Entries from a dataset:

__________________________________________________

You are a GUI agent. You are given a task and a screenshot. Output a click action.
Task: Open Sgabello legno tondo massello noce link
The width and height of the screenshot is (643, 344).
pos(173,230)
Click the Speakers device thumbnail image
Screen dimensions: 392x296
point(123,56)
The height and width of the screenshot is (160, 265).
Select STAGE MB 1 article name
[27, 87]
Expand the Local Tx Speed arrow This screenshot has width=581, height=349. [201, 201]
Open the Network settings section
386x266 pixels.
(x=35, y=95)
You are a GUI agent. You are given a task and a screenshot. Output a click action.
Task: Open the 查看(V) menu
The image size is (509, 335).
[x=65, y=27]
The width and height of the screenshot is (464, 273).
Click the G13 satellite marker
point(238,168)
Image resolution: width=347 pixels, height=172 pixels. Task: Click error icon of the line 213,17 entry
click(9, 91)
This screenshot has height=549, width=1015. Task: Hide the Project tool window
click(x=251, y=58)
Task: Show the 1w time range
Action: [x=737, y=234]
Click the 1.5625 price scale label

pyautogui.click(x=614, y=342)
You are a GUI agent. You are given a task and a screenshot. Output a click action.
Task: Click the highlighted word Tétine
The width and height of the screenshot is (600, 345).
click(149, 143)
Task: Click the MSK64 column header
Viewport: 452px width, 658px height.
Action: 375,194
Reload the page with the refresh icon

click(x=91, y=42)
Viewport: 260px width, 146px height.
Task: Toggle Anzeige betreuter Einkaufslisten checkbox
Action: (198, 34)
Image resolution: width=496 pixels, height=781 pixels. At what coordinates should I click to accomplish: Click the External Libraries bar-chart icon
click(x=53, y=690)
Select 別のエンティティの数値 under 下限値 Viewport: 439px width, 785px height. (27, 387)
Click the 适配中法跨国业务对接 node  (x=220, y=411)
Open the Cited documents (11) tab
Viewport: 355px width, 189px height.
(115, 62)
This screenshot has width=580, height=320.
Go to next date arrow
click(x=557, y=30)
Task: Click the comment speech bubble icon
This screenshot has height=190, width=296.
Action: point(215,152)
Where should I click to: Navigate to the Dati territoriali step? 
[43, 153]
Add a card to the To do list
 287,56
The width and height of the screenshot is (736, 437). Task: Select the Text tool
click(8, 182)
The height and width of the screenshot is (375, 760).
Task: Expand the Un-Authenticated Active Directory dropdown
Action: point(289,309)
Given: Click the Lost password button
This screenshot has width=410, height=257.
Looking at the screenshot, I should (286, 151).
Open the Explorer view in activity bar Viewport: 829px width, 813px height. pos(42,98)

__________________________________________________

Exercise instructions>
Could you write out all the items above again, substituting "screen agent" for "GUI agent" and leaving everything else unchanged?

Expected answer>
You are a screen agent. You are given a task and a screenshot. Output a click action.
Task: Open Sgabello legno tondo massello noce link
The width and height of the screenshot is (643, 344).
pos(173,230)
Click the Speakers device thumbnail image
Screen dimensions: 392x296
point(123,56)
The height and width of the screenshot is (160, 265).
Select STAGE MB 1 article name
[27, 87]
Expand the Local Tx Speed arrow This screenshot has width=581, height=349. [201, 201]
Open the Network settings section
386x266 pixels.
(x=35, y=95)
You are a screen agent. You are given a task and a screenshot. Output a click action.
Task: Open the 查看(V) menu
The image size is (509, 335).
[x=65, y=27]
The width and height of the screenshot is (464, 273).
Click the G13 satellite marker
point(238,168)
Image resolution: width=347 pixels, height=172 pixels. Task: Click error icon of the line 213,17 entry
click(9, 91)
This screenshot has height=549, width=1015. Task: Hide the Project tool window
click(x=251, y=58)
Task: Show the 1w time range
Action: [x=737, y=234]
Click the 1.5625 price scale label

pyautogui.click(x=614, y=342)
You are a screen agent. You are given a task and a screenshot. Output a click action.
Task: Click the highlighted word Tétine
The width and height of the screenshot is (600, 345).
click(149, 143)
Task: Click the MSK64 column header
Viewport: 452px width, 658px height.
Action: 375,194
Reload the page with the refresh icon

click(x=91, y=42)
Viewport: 260px width, 146px height.
Task: Toggle Anzeige betreuter Einkaufslisten checkbox
Action: (198, 34)
Image resolution: width=496 pixels, height=781 pixels. At what coordinates should I click to accomplish: Click the External Libraries bar-chart icon
click(x=53, y=690)
Select 別のエンティティの数値 under 下限値 Viewport: 439px width, 785px height. (27, 387)
Click the 适配中法跨国业务对接 node  (x=220, y=411)
Open the Cited documents (11) tab
Viewport: 355px width, 189px height.
(115, 62)
This screenshot has width=580, height=320.
Go to next date arrow
click(x=557, y=30)
Task: Click the comment speech bubble icon
This screenshot has height=190, width=296.
Action: point(215,152)
Where should I click to: Navigate to the Dati territoriali step? 
[43, 153]
Add a card to the To do list
 287,56
The width and height of the screenshot is (736, 437). Task: Select the Text tool
click(8, 182)
The height and width of the screenshot is (375, 760).
Task: Expand the Un-Authenticated Active Directory dropdown
Action: point(289,309)
Given: Click the Lost password button
This screenshot has width=410, height=257.
Looking at the screenshot, I should (286, 151).
Open the Explorer view in activity bar Viewport: 829px width, 813px height. pos(42,98)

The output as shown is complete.